Records for the task ::
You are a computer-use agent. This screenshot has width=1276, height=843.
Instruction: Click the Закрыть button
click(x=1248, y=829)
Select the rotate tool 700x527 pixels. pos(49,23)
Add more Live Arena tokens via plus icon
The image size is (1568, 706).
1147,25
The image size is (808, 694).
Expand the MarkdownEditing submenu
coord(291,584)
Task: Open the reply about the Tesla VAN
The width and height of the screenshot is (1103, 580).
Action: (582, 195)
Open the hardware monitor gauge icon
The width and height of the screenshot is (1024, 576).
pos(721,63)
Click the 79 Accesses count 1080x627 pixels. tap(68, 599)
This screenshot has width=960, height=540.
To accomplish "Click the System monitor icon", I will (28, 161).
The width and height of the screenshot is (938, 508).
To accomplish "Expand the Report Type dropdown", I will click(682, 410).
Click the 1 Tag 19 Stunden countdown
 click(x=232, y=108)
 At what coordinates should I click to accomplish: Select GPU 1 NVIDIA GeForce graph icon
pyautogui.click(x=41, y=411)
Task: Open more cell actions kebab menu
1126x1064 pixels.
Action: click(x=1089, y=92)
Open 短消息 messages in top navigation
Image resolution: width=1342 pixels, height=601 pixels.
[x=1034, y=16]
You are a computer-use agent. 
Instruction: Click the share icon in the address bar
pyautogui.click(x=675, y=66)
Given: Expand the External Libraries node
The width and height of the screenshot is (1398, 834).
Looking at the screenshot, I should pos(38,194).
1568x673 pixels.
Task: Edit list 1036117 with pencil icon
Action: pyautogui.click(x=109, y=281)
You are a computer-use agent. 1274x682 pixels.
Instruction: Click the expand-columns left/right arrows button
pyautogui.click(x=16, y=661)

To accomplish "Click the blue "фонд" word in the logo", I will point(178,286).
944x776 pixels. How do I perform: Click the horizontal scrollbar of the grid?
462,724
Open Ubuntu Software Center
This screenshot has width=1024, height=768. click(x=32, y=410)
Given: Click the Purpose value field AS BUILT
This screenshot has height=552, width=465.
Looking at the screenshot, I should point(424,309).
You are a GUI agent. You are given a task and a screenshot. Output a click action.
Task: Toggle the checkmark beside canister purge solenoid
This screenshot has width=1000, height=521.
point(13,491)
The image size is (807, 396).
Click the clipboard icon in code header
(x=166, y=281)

To do ::
Copy every record above exactly as it is.

Exercise response ::
You are a computer-use agent. This screenshot has width=1276, height=843.
Instruction: Click the Закрыть button
click(x=1248, y=829)
Select the rotate tool 700x527 pixels. pos(49,23)
Add more Live Arena tokens via plus icon
The image size is (1568, 706).
1147,25
The image size is (808, 694).
Expand the MarkdownEditing submenu
coord(291,584)
Task: Open the reply about the Tesla VAN
The width and height of the screenshot is (1103, 580).
Action: (582, 195)
Open the hardware monitor gauge icon
The width and height of the screenshot is (1024, 576).
pos(721,63)
Click the 79 Accesses count 1080x627 pixels. tap(68, 599)
This screenshot has width=960, height=540.
To accomplish "Click the System monitor icon", I will (28, 161).
The width and height of the screenshot is (938, 508).
To accomplish "Expand the Report Type dropdown", I will click(682, 410).
Click the 1 Tag 19 Stunden countdown
 click(x=232, y=108)
 At what coordinates should I click to accomplish: Select GPU 1 NVIDIA GeForce graph icon
pyautogui.click(x=41, y=411)
Task: Open more cell actions kebab menu
1126x1064 pixels.
Action: click(x=1089, y=92)
Open 短消息 messages in top navigation
Image resolution: width=1342 pixels, height=601 pixels.
[x=1034, y=16]
You are a computer-use agent. 
Instruction: Click the share icon in the address bar
pyautogui.click(x=675, y=66)
Given: Expand the External Libraries node
The width and height of the screenshot is (1398, 834).
Looking at the screenshot, I should pos(38,194).
1568x673 pixels.
Task: Edit list 1036117 with pencil icon
Action: pyautogui.click(x=109, y=281)
You are a computer-use agent. 1274x682 pixels.
Instruction: Click the expand-columns left/right arrows button
pyautogui.click(x=16, y=661)

To accomplish "Click the blue "фонд" word in the logo", I will point(178,286).
944x776 pixels. How do I perform: Click the horizontal scrollbar of the grid?
462,724
Open Ubuntu Software Center
This screenshot has width=1024, height=768. click(x=32, y=410)
Given: Click the Purpose value field AS BUILT
This screenshot has height=552, width=465.
Looking at the screenshot, I should point(424,309).
You are a GUI agent. You are given a task and a screenshot. Output a click action.
Task: Toggle the checkmark beside canister purge solenoid
This screenshot has width=1000, height=521.
point(13,491)
The image size is (807, 396).
Click the clipboard icon in code header
(x=166, y=281)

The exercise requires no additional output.